Unfortunately, the pundits don't do a very good job of predicting. They are great at making very astute and logical arguments but they are never able to nail the timing. Most are consistently early in their calls for a market correction and often by such a magnitude that the opportunity cost outweighs any value their predictions may hold.
If we can't trust the 'experts' to give us good advice about a market turn then who do we trust? The answer is the stocks that we own. There is no better market indicator than the stocks that you own. When they start to act poorly it is time to sell and when they are acting well it is time to buy more. Simply look at your profit and loss statement and when you are losing money then it is time to take some action.

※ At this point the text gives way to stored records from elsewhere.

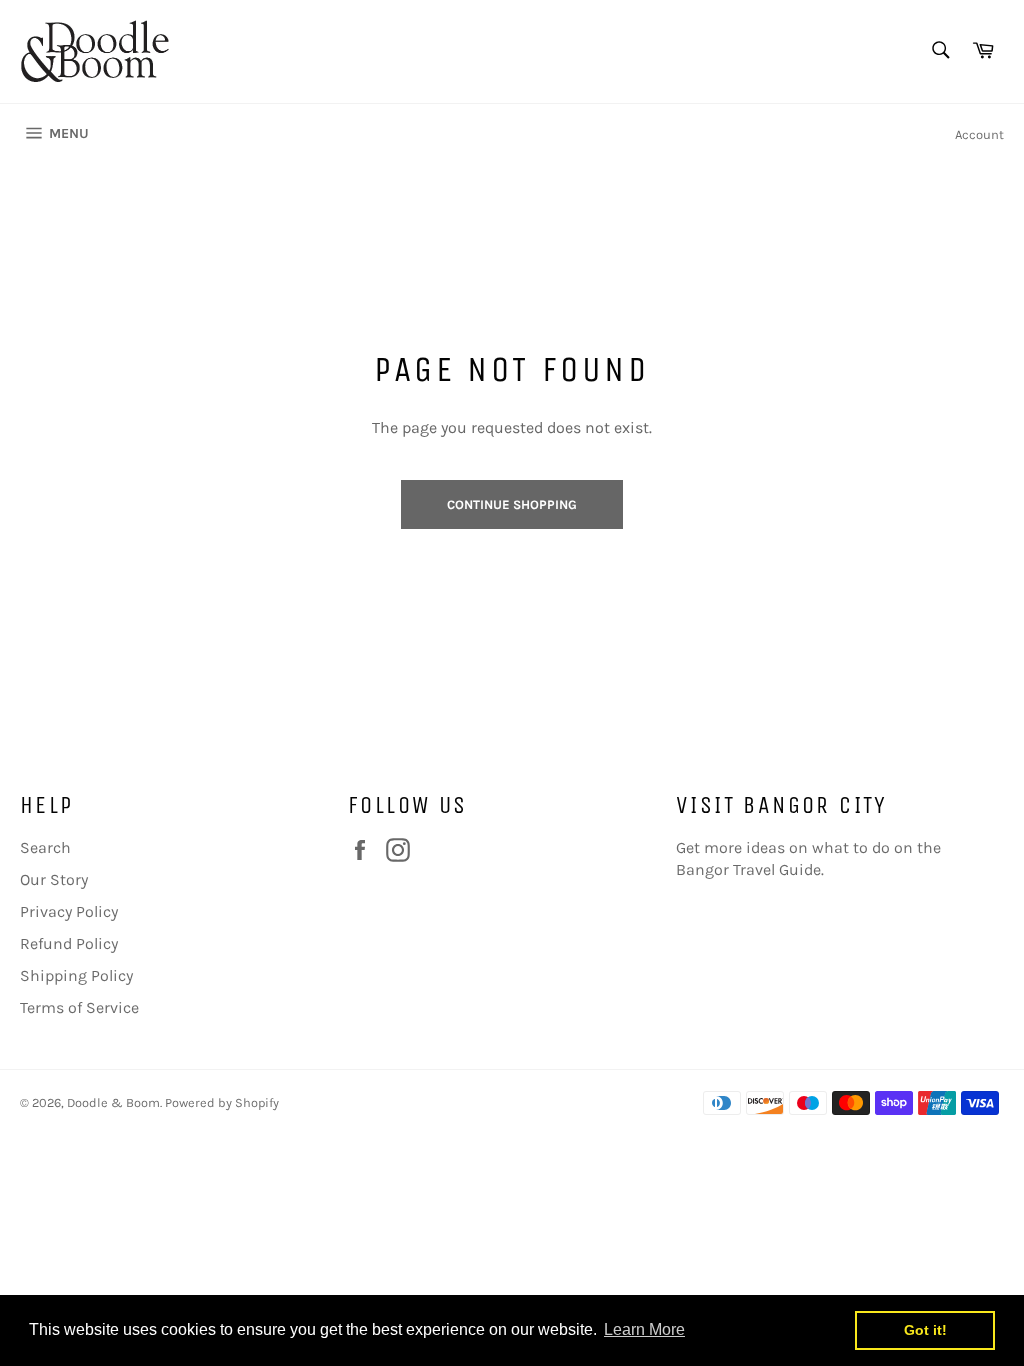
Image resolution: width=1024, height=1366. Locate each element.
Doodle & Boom (113, 1102)
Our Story (54, 879)
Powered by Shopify (222, 1102)
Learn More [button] (644, 1329)
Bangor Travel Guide (748, 869)
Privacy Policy (69, 911)
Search (45, 847)
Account (979, 134)
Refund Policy (69, 943)
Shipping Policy (76, 975)
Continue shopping (512, 504)
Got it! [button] (925, 1330)
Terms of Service (79, 1007)
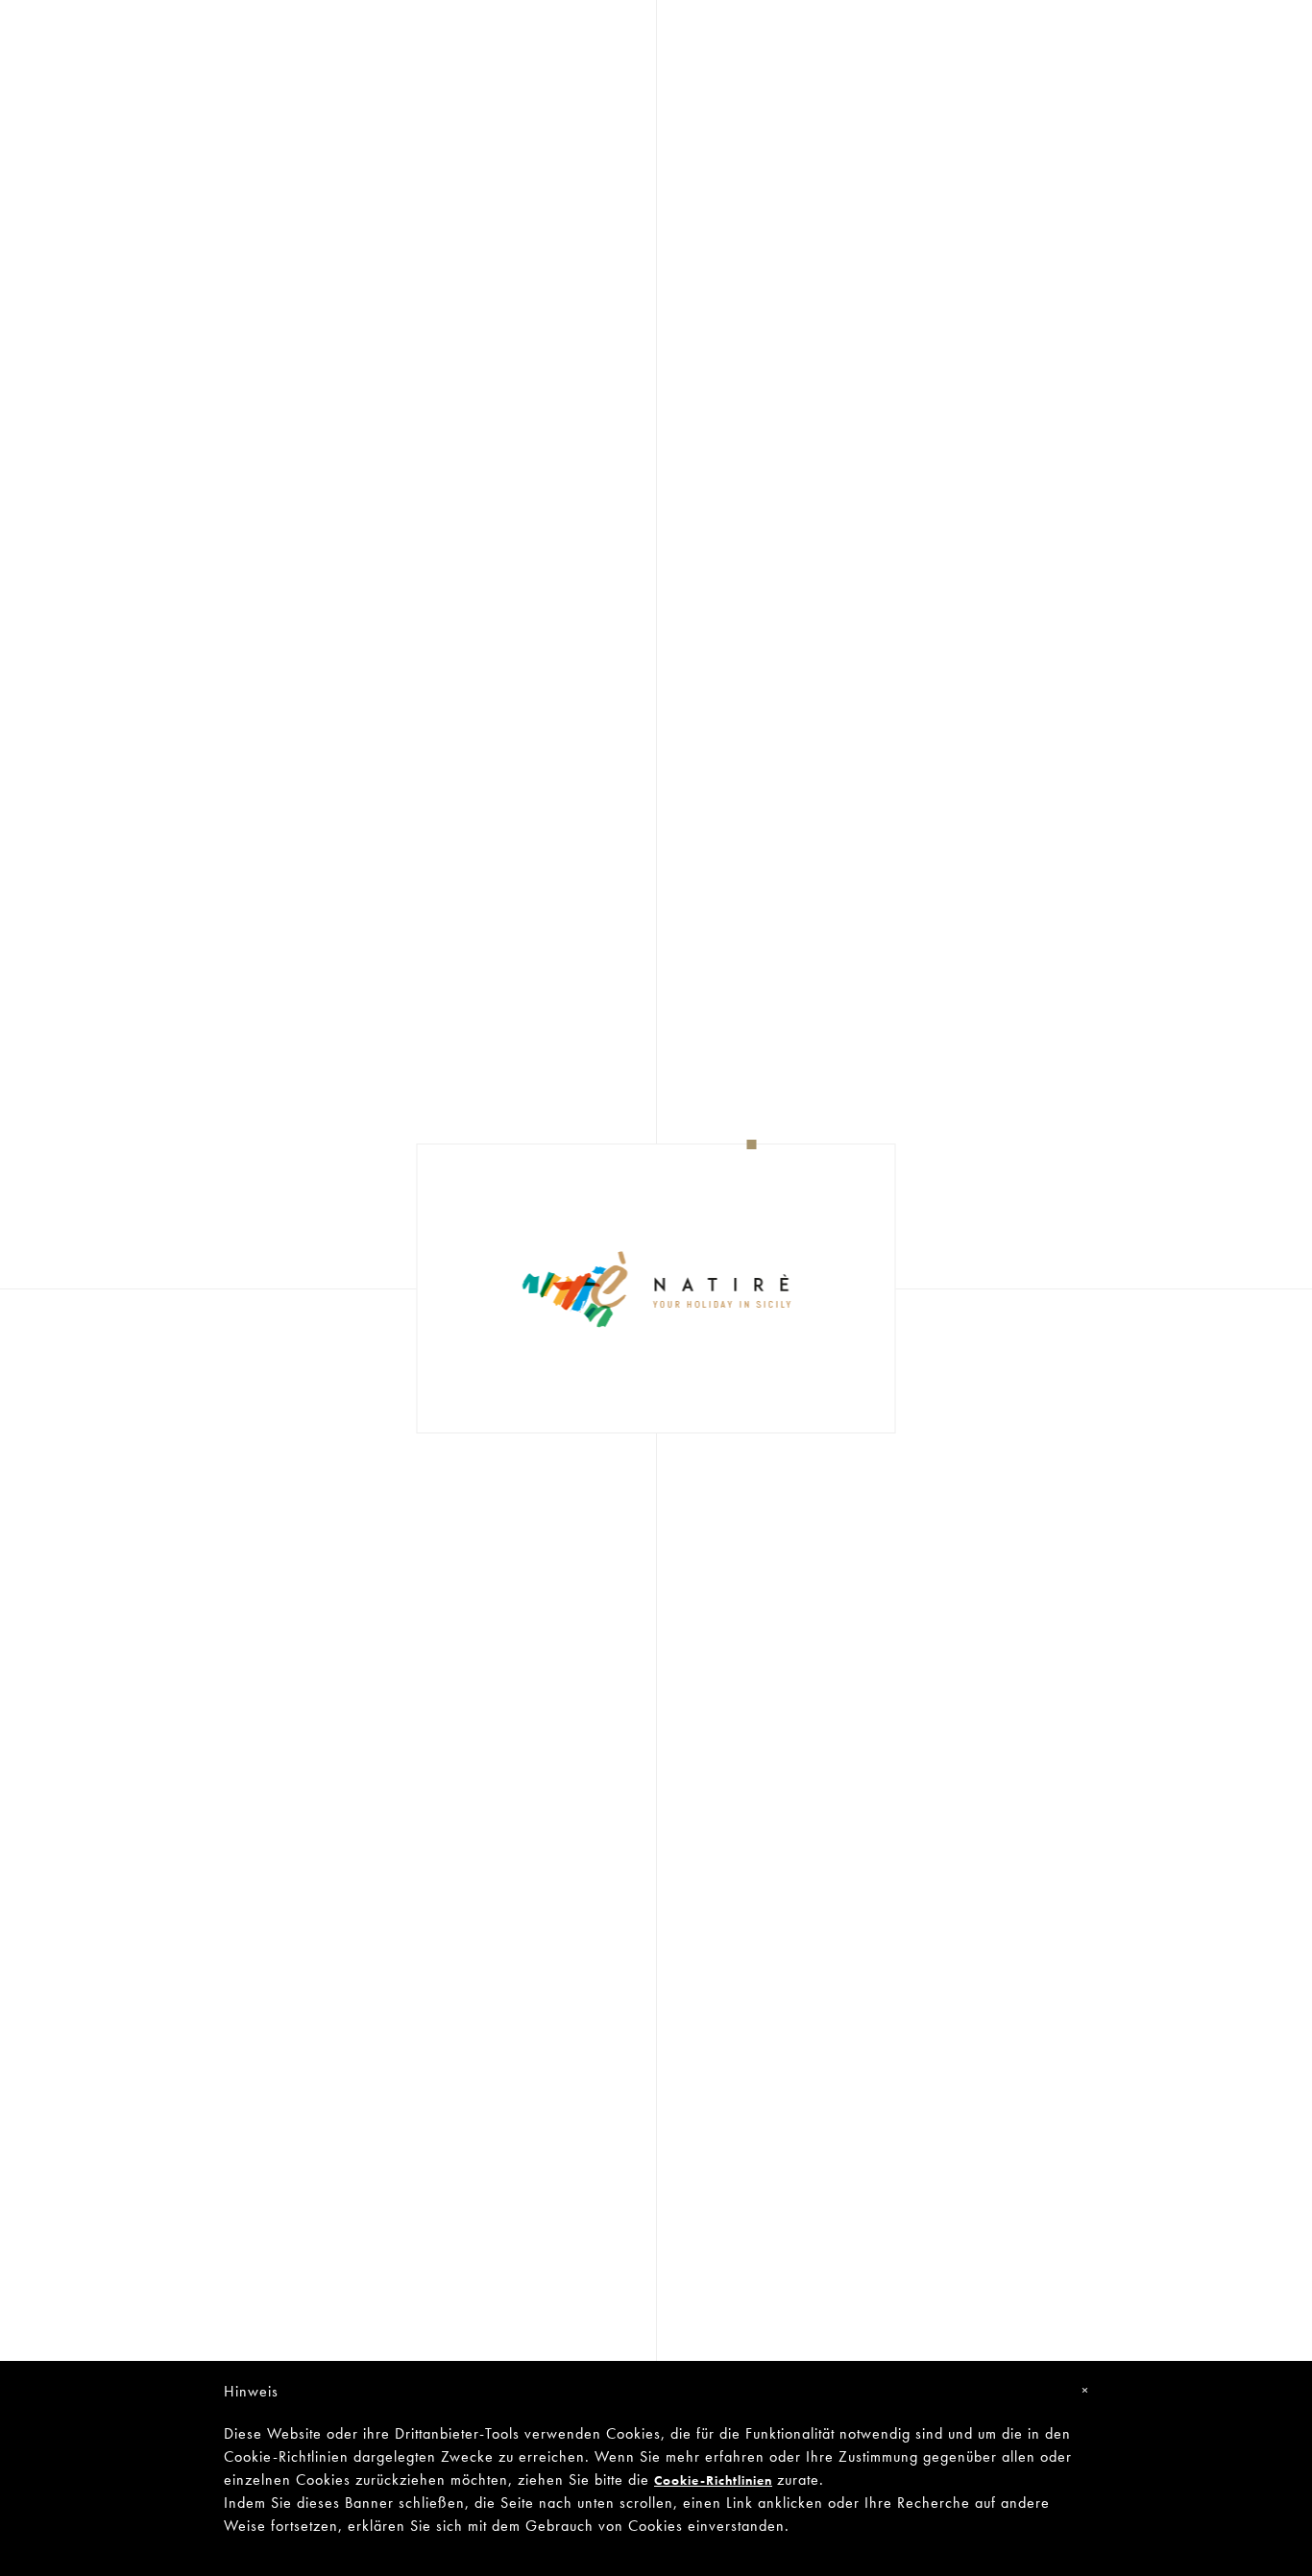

If you apply this approach rigorously then you don't need to worry about all these complex big-picture arguments. When you sell stocks that are slipping, you will automatically raise your cash levels. The weaker they are the more you sell and the more insulated you are from poor market action.
Like most things in the market, the theory is much easier than the application. This approach doesn't work if you find reasons to not sell stocks that are acting poorly. That is by far the biggest problem that most market participants face. They simply don't want to give up on a precious stock that they think is going through a temporary bout of weakness.
As is so often the case with effective trading the key is to have a plan and the discipline to stick with it. If you sell stocks that are weak and break support and only buy stocks with 'good' technical patterns then you will be positioned more defensively as the stock market goes through a corrective cycle. Avoiding major losses is the key to all market outperformance.
It is always possible to formulate a very compelling bearish argument but the only timing that matters depends on price action. If you let your stocks be your main indicator of market health then you don't have to worry about those complex macro arguments.
The biggest drawback to this approach is that market players will sell but then fail to rebuy when technical conditions turn back up. 'I never got back in' is one of the most common laments when a trader takes an active approach to manage their positions. The only way to deal with that is to have a set plan and make sure you execute. When you sell make sure you have a solid plan for buying back those shares should conditions change.
I have no idea what this market is going to do next and none of the experts do either, however, I am very confident that I can manage my positions tightly and keep my accounts fairly close to their highs no matter what may happen. I have no fear of a major market correction. In fact, it would likely create some great opportunities. That sell button works very well and is easy to undo.